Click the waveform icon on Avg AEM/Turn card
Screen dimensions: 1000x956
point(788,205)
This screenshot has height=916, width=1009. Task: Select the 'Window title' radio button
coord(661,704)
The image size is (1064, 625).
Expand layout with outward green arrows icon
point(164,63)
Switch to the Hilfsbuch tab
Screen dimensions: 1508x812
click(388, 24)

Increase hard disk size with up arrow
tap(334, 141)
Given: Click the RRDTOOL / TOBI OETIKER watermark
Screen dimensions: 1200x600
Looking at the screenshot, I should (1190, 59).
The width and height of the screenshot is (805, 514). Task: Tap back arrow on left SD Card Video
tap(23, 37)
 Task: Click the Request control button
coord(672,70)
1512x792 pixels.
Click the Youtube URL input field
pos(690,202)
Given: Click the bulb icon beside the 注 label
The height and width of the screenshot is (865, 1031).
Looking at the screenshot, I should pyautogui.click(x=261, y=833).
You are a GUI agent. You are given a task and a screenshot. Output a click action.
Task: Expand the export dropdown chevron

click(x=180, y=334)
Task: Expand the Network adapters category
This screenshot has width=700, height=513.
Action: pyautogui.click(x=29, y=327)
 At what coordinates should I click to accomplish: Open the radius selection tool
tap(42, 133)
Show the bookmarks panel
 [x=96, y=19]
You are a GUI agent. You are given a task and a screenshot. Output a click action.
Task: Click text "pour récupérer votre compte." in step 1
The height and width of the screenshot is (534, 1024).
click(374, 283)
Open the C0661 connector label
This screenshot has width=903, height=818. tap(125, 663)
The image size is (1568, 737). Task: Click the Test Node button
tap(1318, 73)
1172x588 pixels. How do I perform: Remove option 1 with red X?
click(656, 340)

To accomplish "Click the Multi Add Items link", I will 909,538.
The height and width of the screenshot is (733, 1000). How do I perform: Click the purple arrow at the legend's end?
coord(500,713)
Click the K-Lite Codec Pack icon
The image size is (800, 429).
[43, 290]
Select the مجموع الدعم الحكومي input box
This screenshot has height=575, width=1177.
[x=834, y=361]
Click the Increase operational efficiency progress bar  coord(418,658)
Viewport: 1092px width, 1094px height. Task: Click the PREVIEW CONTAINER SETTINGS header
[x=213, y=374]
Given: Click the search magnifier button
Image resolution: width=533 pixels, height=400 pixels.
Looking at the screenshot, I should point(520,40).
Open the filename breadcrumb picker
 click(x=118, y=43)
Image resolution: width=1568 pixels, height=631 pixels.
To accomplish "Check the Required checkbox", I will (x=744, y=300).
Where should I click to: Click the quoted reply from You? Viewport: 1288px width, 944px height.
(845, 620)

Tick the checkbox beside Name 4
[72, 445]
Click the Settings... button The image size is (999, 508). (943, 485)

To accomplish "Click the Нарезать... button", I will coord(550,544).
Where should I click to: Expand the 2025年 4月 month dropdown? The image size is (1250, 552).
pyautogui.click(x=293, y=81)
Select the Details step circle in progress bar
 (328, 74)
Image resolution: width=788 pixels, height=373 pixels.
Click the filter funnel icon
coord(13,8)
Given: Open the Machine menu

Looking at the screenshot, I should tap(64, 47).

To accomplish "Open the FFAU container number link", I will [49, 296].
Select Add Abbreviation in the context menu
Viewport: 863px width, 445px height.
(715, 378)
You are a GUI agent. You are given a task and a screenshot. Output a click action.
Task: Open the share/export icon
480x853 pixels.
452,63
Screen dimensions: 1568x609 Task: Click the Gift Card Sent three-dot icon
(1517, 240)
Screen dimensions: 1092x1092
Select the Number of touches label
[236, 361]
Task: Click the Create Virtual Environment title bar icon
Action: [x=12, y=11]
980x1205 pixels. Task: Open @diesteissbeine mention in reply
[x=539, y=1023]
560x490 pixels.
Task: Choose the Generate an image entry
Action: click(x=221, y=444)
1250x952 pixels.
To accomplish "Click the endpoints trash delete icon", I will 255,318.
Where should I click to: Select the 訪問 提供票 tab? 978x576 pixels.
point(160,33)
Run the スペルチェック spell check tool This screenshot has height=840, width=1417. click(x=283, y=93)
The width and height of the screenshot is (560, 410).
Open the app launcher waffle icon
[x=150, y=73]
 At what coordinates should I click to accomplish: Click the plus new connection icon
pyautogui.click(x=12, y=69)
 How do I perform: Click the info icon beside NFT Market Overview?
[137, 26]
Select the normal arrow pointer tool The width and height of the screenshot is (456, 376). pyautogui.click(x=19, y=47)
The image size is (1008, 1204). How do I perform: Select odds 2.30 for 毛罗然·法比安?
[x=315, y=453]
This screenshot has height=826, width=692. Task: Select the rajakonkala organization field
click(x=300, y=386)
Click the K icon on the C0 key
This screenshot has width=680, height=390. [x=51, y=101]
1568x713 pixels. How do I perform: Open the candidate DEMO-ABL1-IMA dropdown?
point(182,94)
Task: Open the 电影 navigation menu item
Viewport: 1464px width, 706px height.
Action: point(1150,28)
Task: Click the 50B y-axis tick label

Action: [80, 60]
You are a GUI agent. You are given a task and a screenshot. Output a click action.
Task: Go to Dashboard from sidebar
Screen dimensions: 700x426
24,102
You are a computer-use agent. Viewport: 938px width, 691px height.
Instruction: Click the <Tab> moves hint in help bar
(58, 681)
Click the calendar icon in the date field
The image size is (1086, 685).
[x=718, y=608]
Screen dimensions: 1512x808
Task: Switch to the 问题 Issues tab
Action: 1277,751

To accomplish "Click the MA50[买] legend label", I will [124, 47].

*Exercise*:
Take the listing above and write it out again exactly.

*Answer section*:
Click the waveform icon on Avg AEM/Turn card
Screen dimensions: 1000x956
point(788,205)
This screenshot has height=916, width=1009. Task: Select the 'Window title' radio button
coord(661,704)
The image size is (1064, 625).
Expand layout with outward green arrows icon
point(164,63)
Switch to the Hilfsbuch tab
Screen dimensions: 1508x812
click(388, 24)

Increase hard disk size with up arrow
tap(334, 141)
Given: Click the RRDTOOL / TOBI OETIKER watermark
Screen dimensions: 1200x600
Looking at the screenshot, I should (1190, 59).
The width and height of the screenshot is (805, 514). Task: Tap back arrow on left SD Card Video
tap(23, 37)
 Task: Click the Request control button
coord(672,70)
1512x792 pixels.
Click the Youtube URL input field
pos(690,202)
Given: Click the bulb icon beside the 注 label
The height and width of the screenshot is (865, 1031).
Looking at the screenshot, I should pyautogui.click(x=261, y=833).
You are a GUI agent. You are given a task and a screenshot. Output a click action.
Task: Expand the export dropdown chevron

click(x=180, y=334)
Task: Expand the Network adapters category
This screenshot has width=700, height=513.
Action: pyautogui.click(x=29, y=327)
 At what coordinates should I click to accomplish: Open the radius selection tool
tap(42, 133)
Show the bookmarks panel
 [x=96, y=19]
You are a GUI agent. You are given a task and a screenshot. Output a click action.
Task: Click text "pour récupérer votre compte." in step 1
The height and width of the screenshot is (534, 1024).
click(374, 283)
Open the C0661 connector label
This screenshot has width=903, height=818. tap(125, 663)
The image size is (1568, 737). Task: Click the Test Node button
tap(1318, 73)
1172x588 pixels. How do I perform: Remove option 1 with red X?
click(656, 340)

To accomplish "Click the Multi Add Items link", I will 909,538.
The height and width of the screenshot is (733, 1000). How do I perform: Click the purple arrow at the legend's end?
coord(500,713)
Click the K-Lite Codec Pack icon
The image size is (800, 429).
[43, 290]
Select the مجموع الدعم الحكومي input box
This screenshot has height=575, width=1177.
[x=834, y=361]
Click the Increase operational efficiency progress bar  coord(418,658)
Viewport: 1092px width, 1094px height. Task: Click the PREVIEW CONTAINER SETTINGS header
[x=213, y=374]
Given: Click the search magnifier button
Image resolution: width=533 pixels, height=400 pixels.
Looking at the screenshot, I should point(520,40).
Open the filename breadcrumb picker
 click(x=118, y=43)
Image resolution: width=1568 pixels, height=631 pixels.
To accomplish "Check the Required checkbox", I will (x=744, y=300).
Where should I click to: Click the quoted reply from You? Viewport: 1288px width, 944px height.
(845, 620)

Tick the checkbox beside Name 4
[72, 445]
Click the Settings... button The image size is (999, 508). (943, 485)

To accomplish "Click the Нарезать... button", I will coord(550,544).
Where should I click to: Expand the 2025年 4月 month dropdown? The image size is (1250, 552).
pyautogui.click(x=293, y=81)
Select the Details step circle in progress bar
 (328, 74)
Image resolution: width=788 pixels, height=373 pixels.
Click the filter funnel icon
coord(13,8)
Given: Open the Machine menu

Looking at the screenshot, I should tap(64, 47).

To accomplish "Open the FFAU container number link", I will [49, 296].
Select Add Abbreviation in the context menu
Viewport: 863px width, 445px height.
(715, 378)
You are a GUI agent. You are given a task and a screenshot. Output a click action.
Task: Open the share/export icon
480x853 pixels.
452,63
Screen dimensions: 1568x609 Task: Click the Gift Card Sent three-dot icon
(1517, 240)
Screen dimensions: 1092x1092
Select the Number of touches label
[236, 361]
Task: Click the Create Virtual Environment title bar icon
Action: [x=12, y=11]
980x1205 pixels. Task: Open @diesteissbeine mention in reply
[x=539, y=1023]
560x490 pixels.
Task: Choose the Generate an image entry
Action: click(x=221, y=444)
1250x952 pixels.
To accomplish "Click the endpoints trash delete icon", I will 255,318.
Where should I click to: Select the 訪問 提供票 tab? 978x576 pixels.
point(160,33)
Run the スペルチェック spell check tool This screenshot has height=840, width=1417. click(x=283, y=93)
The width and height of the screenshot is (560, 410).
Open the app launcher waffle icon
[x=150, y=73]
 At what coordinates should I click to accomplish: Click the plus new connection icon
pyautogui.click(x=12, y=69)
 How do I perform: Click the info icon beside NFT Market Overview?
[137, 26]
Select the normal arrow pointer tool The width and height of the screenshot is (456, 376). pyautogui.click(x=19, y=47)
The image size is (1008, 1204). How do I perform: Select odds 2.30 for 毛罗然·法比安?
[x=315, y=453]
This screenshot has height=826, width=692. Task: Select the rajakonkala organization field
click(x=300, y=386)
Click the K icon on the C0 key
This screenshot has width=680, height=390. [x=51, y=101]
1568x713 pixels. How do I perform: Open the candidate DEMO-ABL1-IMA dropdown?
point(182,94)
Task: Open the 电影 navigation menu item
Viewport: 1464px width, 706px height.
Action: point(1150,28)
Task: Click the 50B y-axis tick label

Action: [80, 60]
You are a GUI agent. You are given a task and a screenshot. Output a click action.
Task: Go to Dashboard from sidebar
Screen dimensions: 700x426
24,102
You are a computer-use agent. Viewport: 938px width, 691px height.
Instruction: Click the <Tab> moves hint in help bar
(58, 681)
Click the calendar icon in the date field
The image size is (1086, 685).
[x=718, y=608]
Screen dimensions: 1512x808
Task: Switch to the 问题 Issues tab
Action: 1277,751

To accomplish "Click the MA50[买] legend label", I will [124, 47].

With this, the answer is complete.